先ほどよりもずっと近い場所で見上げるその人の顔は、気恥かしいくらいやさしくて、穏やかだった。
不意にわけもなく泣けてきて、鼻の奥がツンとなる。
「奈瀬の手は、握るまではすごく緊張するんだ。でも、こうして握ると、ホッとする」
「ホッとする?」
「そう。
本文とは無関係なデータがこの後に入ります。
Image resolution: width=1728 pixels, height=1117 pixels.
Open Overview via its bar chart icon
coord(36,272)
多分、すぐ側に奈瀬がいるんだな、って実感するからなんじゃないかな」
すぐ目の前にいるのにおかしなことを言う、と笑えば、彼もまた、そうだよな、と笑って相槌を打った。
しかし口ではそう言いながらも、奈瀬には伊角の言いたいことがわかるような気がした。
――――サン……、ニィ……、
重ねていた指先を緩め、絡めるように握り直し、また一歩近づく。
空いている方の手が奈瀬の髪をやさしく撫で、くすぐったさに笑いながら、もう一歩踏み込んだ。
そこはもう、腕を回せば抱きしめられる場所だった。
「なぁ、奈瀬」
大きな掌が奈瀬の頭を包むように添えられる。
その温かさに、自分が丸ごと包みこまれるような不思議な錯覚を抱く。
低すぎず、高すぎず、心地よい声が自分の名前を呼ぶのを、奈瀬は子どものように大人しく聞いていた。
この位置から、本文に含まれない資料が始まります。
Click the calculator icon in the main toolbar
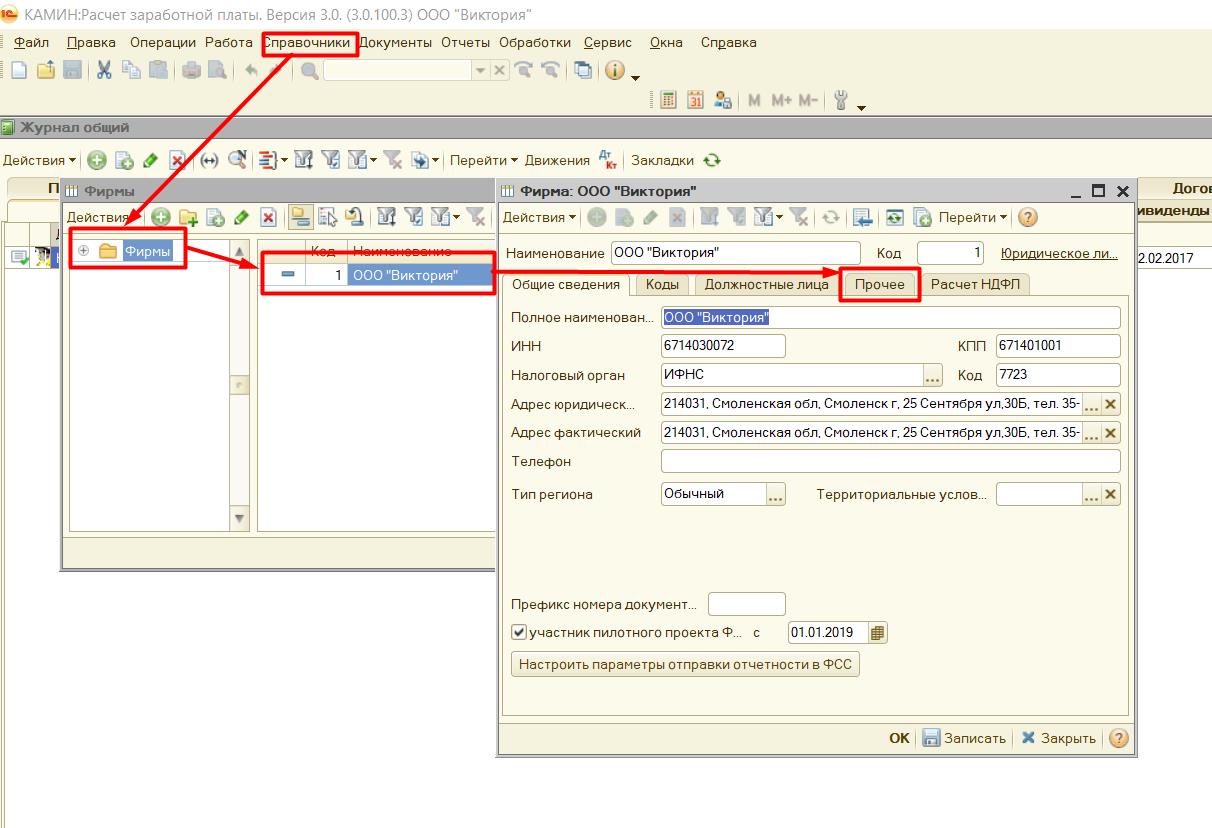This screenshot has height=828, width=1212. pos(668,100)
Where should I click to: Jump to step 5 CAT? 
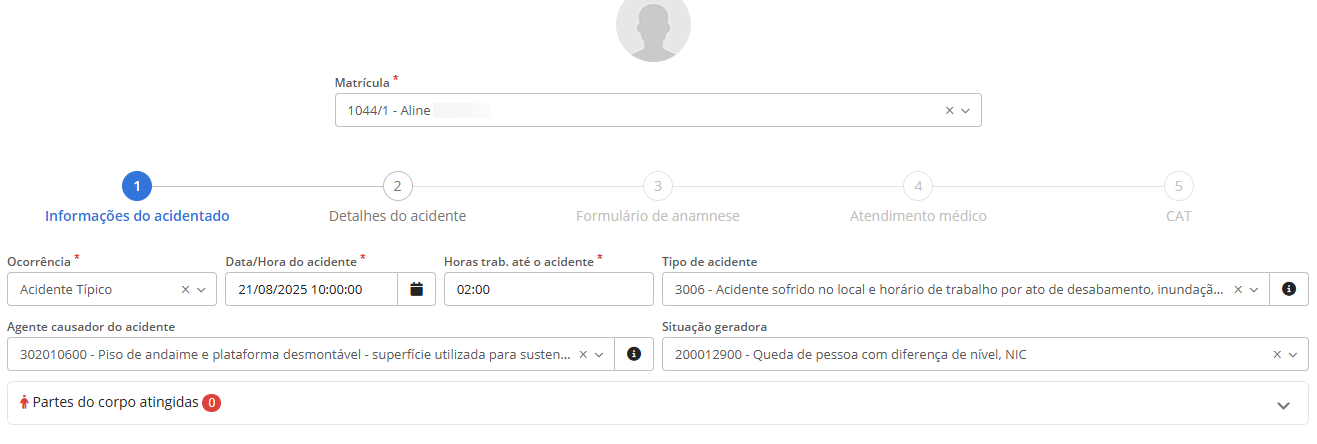coord(1178,186)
「俺はさ、こうして手を伸ばせば触れられる距離にいたいな、って思うよ」
温かい掌が、ゆっくりと奈瀬の頬の上を滑る。
まるで壊れ物に触れるような慎重さで、そっと丁寧に輪郭を確かめる掌にうながされ、奈瀬は顔を上げた。
これが自分にだけ許された距離であればいい。
この場所から見上げるその笑顔も、自分だけのものであればいい。
奈瀬は伊角の腕にぎゅっとすがりつき、最後の一歩を詰めた。
――――イチ……、
不安を抱かずにいられるわけはない。
きっとこれから何度だって、繰り返し揺らぎ、その度に同じようなことを口にするのだろう。